§ Document segment
Counties propose state delivery of social services
North Dakota county officials want the state to take over the delivery of social services programs, including federal Medicaid and food stamps, saying counties can no longer afford to do it. The North Dakota County Commission Association is seeking a two-year study of the idea starting in 2011, the year of the next legislative session. Its resolution says counties would contribute up to 15 mills of property taxes each.
GRAND FORKS (AP) — North Dakota county officials want the state to take over the delivery of social services programs, including federal Medicaid and food stamps, saying counties can no longer afford to do it.
The North Dakota County Commission Association is seeking a two-year study of the idea starting in 2011, the year of the next legislative session.
Its resolution says counties would contribute up to 15 mills of property taxes each.
“It’s something that makes sense to us,” Ramsey County Commissioner Joe Belford said. “Some rural counties are nearly broke. They can’t continue to pay higher costs for these services that the federal government says we must deliver.”
The commissioners’ proposal is patterned after the child support enforcement, which switched from county to state administration about four years ago.
The North Dakota Association of Counties, which represents county auditors, social service directors and other county officials besides commissioners, is conducting its own study.
It will decide next fall whether to push for the change, said Terry Traynor, the association’s assistant policy director.
Arguments against moving the responsibility to the state include the potential loss of services and money, especially in smaller, rural counties, he said.
“There would be fear in the rural counties that there could be a decline in services to their counties, that they would have to travel away from their counties for those services,” Traynor said. “They’re important to the counties and communities.”
Federal social service programs have been delivered through the states, with administrative costs passed to the counties.
“Counties now have very little — some say no — say in how services are delivered,” Traynor said. “All they’re doing is paying a good share of the delivery bill, without having a say in it.”

§ Activity 1
In the article on North Dakota county social services, how many mills of property taxes would each county contribute under the commission association's resolution?
§ Activity 2
Carry on the article about North Dakota counties proposing state delivery of social services, picking up after its final paragraph.

§ Data for review
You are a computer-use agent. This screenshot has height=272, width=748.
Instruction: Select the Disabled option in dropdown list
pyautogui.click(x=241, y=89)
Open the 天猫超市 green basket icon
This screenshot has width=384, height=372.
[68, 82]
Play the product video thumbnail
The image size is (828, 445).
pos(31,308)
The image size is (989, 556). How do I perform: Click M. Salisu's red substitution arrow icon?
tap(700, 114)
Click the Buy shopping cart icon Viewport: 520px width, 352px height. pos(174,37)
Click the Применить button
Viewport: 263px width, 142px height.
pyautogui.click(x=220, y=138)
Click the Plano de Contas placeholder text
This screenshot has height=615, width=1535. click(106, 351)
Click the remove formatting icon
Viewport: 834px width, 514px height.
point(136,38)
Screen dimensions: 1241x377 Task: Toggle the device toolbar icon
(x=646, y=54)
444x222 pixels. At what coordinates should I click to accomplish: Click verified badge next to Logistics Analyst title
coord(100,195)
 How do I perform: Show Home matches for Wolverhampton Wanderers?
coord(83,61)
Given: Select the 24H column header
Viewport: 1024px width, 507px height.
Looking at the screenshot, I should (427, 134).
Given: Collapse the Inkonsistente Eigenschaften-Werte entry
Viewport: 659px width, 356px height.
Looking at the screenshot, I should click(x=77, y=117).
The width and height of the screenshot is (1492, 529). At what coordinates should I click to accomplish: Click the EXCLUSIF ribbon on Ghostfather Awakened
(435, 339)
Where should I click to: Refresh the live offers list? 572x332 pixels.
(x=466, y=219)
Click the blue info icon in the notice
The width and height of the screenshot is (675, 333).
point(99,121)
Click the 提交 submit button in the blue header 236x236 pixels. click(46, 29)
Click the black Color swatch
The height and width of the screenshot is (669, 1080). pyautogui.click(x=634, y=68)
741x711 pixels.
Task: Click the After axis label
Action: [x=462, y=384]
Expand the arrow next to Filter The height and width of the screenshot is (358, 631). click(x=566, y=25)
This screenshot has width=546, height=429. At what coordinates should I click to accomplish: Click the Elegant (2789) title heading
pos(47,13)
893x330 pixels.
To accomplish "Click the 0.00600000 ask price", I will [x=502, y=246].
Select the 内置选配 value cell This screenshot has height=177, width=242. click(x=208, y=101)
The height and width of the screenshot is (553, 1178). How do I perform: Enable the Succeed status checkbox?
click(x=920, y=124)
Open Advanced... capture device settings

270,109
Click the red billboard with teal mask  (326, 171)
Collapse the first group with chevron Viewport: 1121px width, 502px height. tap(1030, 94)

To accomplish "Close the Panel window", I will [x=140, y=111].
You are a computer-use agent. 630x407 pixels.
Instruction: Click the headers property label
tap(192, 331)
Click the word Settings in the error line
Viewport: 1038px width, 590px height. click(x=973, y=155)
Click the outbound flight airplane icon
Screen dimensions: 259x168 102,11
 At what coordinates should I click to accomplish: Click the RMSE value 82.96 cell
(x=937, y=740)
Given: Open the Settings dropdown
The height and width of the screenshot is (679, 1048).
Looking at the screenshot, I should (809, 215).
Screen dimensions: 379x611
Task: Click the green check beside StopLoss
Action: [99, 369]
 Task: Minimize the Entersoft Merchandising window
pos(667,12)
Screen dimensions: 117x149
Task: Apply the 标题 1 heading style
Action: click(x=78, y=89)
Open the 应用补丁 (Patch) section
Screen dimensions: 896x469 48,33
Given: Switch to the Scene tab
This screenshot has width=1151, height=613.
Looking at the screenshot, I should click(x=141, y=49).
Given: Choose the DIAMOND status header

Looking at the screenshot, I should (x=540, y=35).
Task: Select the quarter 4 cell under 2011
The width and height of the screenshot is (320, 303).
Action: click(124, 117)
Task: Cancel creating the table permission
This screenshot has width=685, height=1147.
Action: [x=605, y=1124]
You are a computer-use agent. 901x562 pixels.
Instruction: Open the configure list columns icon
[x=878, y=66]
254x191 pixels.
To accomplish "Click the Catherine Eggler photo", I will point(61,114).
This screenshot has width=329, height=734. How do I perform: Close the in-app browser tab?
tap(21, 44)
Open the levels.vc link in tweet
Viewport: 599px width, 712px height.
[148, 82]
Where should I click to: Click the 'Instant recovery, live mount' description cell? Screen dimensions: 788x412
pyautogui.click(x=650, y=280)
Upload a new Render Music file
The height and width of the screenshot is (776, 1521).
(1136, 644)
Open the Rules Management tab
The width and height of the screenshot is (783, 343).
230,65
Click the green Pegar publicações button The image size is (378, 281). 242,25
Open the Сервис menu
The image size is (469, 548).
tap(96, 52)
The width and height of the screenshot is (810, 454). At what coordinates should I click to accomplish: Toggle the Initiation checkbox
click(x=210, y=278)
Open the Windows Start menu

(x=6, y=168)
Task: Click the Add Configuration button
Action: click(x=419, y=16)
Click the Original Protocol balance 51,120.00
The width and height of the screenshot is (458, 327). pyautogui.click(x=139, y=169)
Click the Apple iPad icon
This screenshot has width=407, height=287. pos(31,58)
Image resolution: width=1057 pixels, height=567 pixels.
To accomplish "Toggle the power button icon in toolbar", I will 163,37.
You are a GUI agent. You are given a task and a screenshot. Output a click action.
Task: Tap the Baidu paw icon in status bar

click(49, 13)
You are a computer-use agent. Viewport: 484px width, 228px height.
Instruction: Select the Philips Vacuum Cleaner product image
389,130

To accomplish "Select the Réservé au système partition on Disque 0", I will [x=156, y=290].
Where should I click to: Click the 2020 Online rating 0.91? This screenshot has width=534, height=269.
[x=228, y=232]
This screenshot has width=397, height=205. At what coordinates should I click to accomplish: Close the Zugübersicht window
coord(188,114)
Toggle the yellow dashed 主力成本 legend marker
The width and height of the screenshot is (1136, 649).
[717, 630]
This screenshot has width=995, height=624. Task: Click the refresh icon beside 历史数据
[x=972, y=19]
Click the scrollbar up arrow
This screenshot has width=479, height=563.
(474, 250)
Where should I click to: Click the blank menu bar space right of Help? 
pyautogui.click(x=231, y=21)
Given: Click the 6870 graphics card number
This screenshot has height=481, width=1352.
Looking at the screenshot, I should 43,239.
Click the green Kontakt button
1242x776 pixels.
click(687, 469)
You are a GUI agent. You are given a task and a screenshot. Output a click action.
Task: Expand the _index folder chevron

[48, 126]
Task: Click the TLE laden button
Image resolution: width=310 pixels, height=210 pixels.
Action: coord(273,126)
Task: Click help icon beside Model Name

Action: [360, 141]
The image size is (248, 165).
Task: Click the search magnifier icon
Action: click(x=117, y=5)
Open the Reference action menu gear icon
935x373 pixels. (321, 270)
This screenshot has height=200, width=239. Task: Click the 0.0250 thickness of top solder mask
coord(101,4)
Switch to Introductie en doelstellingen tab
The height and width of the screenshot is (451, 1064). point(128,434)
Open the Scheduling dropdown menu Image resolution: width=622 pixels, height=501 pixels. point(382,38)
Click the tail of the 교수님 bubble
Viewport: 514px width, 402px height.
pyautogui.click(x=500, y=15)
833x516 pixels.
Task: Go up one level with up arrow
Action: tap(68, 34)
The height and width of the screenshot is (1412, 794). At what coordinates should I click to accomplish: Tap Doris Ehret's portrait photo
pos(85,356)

§ Exercise response 1
Up to 15 mills.

§ Exercise response 2
Salaries for social services workers fall under the state’s merit pay system.
“That creates some friction in county courthouses,” Belford said.
In Pembina County, for example, the County Commission initiated a a wage freeze for county workers for 2010. Still, county social workers under the state system will get a 4 percent state pay raise, Auditor Dorothy Robinson said.
“This affects every county in the state,” she said. “I know it’s happened in the past.”
Under a new law, child care providers are subject to background checks and fingerprinting.
“That has really put a lot of pressure on the system,” Grand Forks County Social Services Director Keith Berger said. “Statewide, it’s thousands of people. The good point of that is that it’s set up to provide another level of protection for the folks out there looking for child care for their children.”
Berger foresees a regional system.
“I can envision the day in Grand Forks where there will be a car going out on Tuesday, and we’ll send two people out to Lakota. We might do their child care licensing that day, take their food stamp applications, or provide other services,” he said.
“There are some big changes coming in the future, whether that’s a state-run system, regionalization or something else,” he said.
“Some counties are just about bankrupt in this state. They just can’t do it, keeping up with all the federal regulations and requirements,” Berger said. “If we don’t do something for some of those rural counties, we’re going to have a disaster.”